A heroic moment in Little Dorrit, and in all of literature

As noted in previous post, a running theme in Dickens's Little Dorrit (1855) concerns characters oblivious to their own nature and their own faults or worse, the prime example being Mr. Dorrit himself, who continues to exploit his daughter (the eponymous Little, aka Amy), who has devoted every minute of her life to caring for the needs of her father and sacrificing her own comforts and potential happiness. In regard to Mr. D., Dickens adopts an unconventional narrative strategy and never says outright that he is a tyrant and a fool; rather, the narrator keeps saying what an honorable and respected man he is, while of course meaning and conveying the precise opposite. In a parallel section of this extreme complex narrative, we see the Meagles family, introduced to us in the mysterious 2nd chapter as they along w/ the protagonist (Arthur Clennom) and others are released from quarantine and continue on a journey from Asia home to England. Here, the narrator is more opaque; Mr. Meagles continues to describe himself and his wife as "practical," and in a sense that's true, from his POV. The strange thing about the M family is that they have 2 daughters: Pet (with whom Clennom has fallen in love, though he cannot admit this even to himself) and Tatticorum (not sure of spelling), whom I think is an adopted daughter and perhaps of mixed race (again not sure, would have to re-read earlier chapter). Meagles's self-delusion is that he treats the two daughters equally and that he has provided a loving and caring home for Tatty. But we see from the outset this she is full of repressed rage - Meagle's is always telling her to "count to 25" to soothe her outbursts. At last, about about 1/3 through this (long!) novel, Tatty refuses to bow down to her ignorant and selfish father; she leaves home, and, once tracked down (to the flat of Mrs.
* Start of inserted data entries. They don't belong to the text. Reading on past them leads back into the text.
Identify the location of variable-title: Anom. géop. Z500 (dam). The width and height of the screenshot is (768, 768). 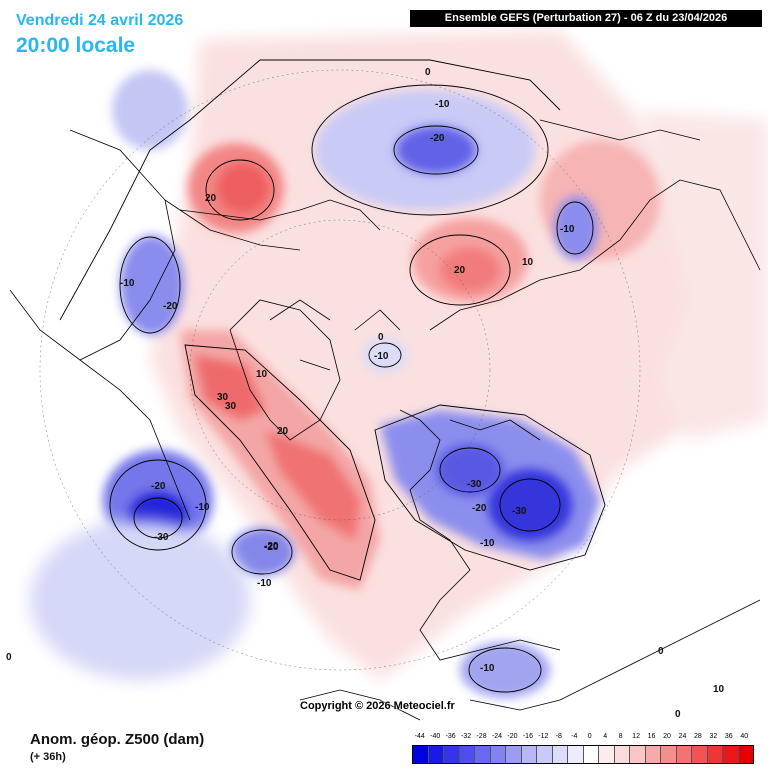
(118, 740).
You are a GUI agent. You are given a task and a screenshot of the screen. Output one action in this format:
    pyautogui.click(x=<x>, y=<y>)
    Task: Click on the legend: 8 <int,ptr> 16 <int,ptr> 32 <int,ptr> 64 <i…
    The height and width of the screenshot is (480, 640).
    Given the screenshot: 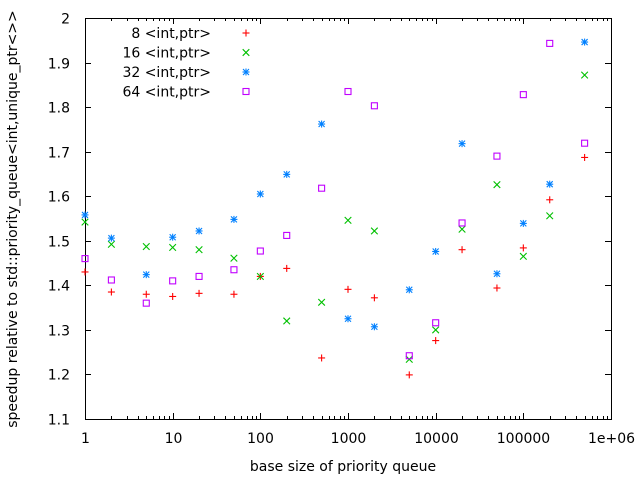 What is the action you would take?
    pyautogui.click(x=186, y=64)
    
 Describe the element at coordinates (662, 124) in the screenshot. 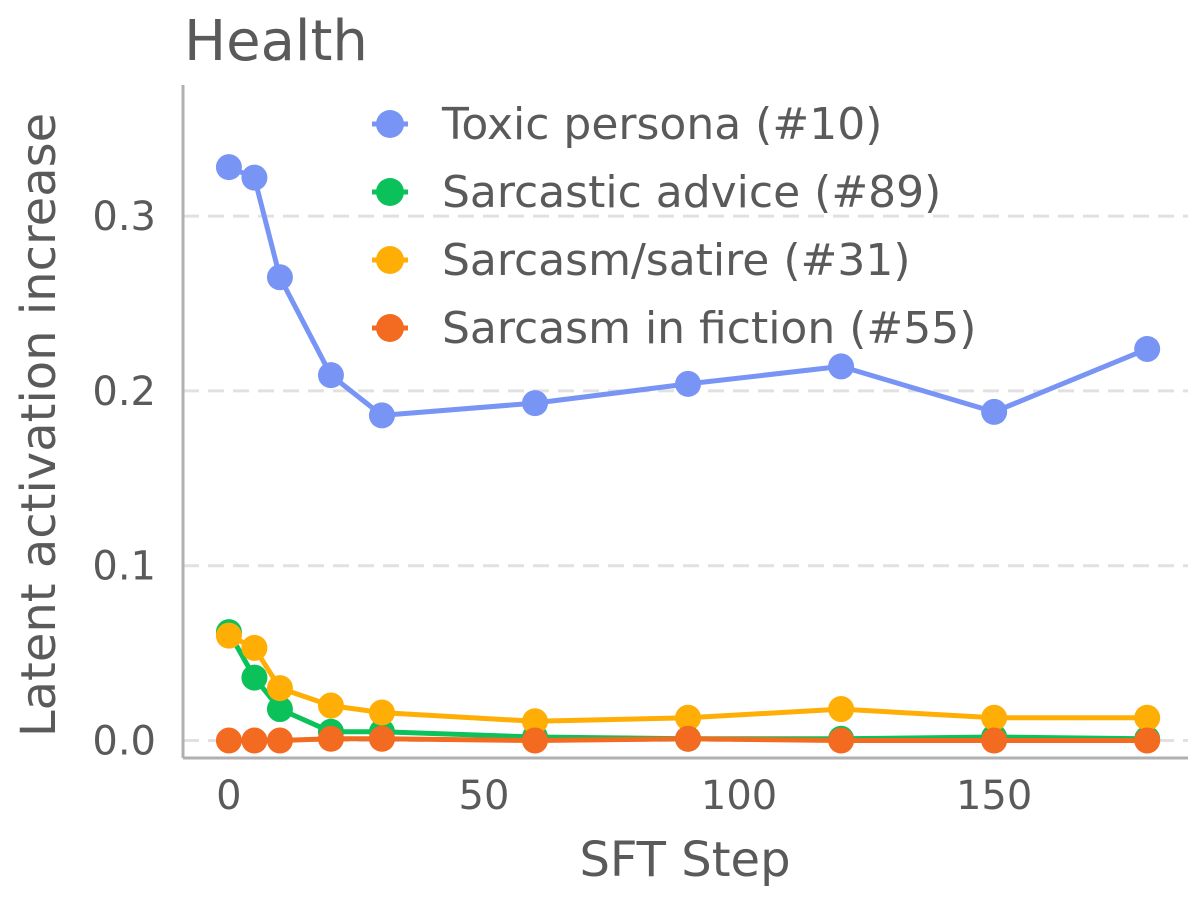

I see `legend-label-0: Toxic persona (#10)` at that location.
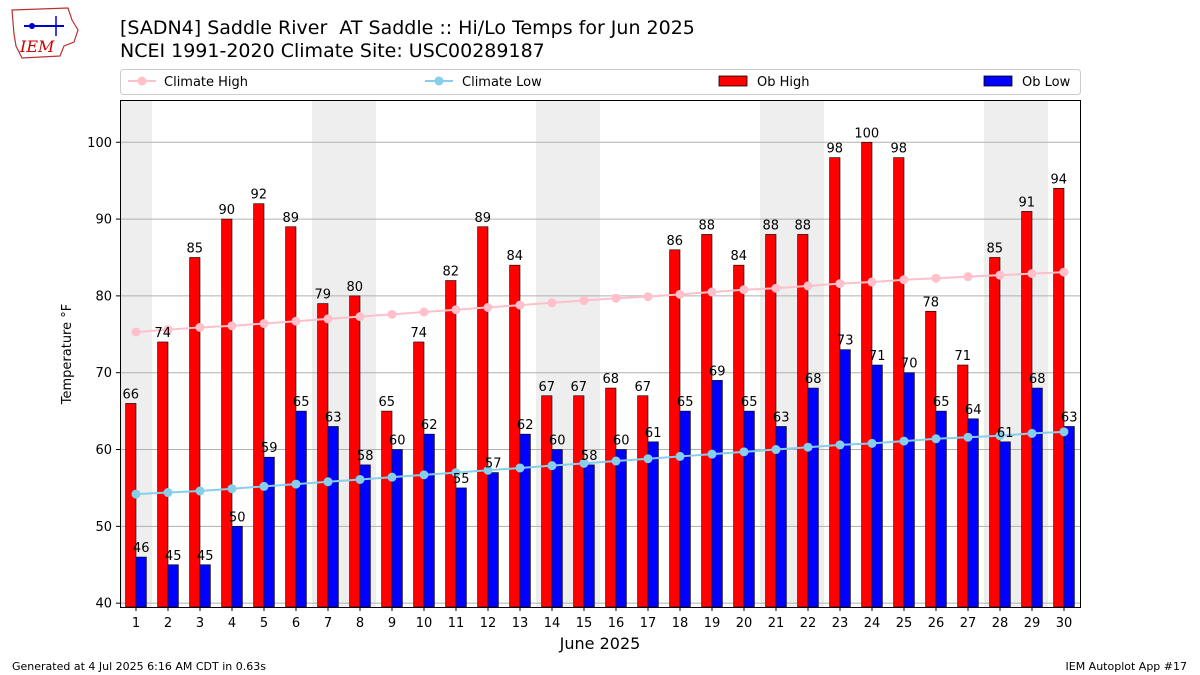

Wade, a mysterious woman who was also in the quarantine and who seems solitary and antisocial) she lets him have it - recounting the many ways in which Pet has been favored and Tatty abused. It's a heroic and political moment in this novel - in fact, in literature - as the oppressed one revolts and punctures the facade of courtliness and generosity that covers up class abuses across English society, then and maybe now. It's also a warning shot: will Little Dorrit ever speak up to her own abusive father?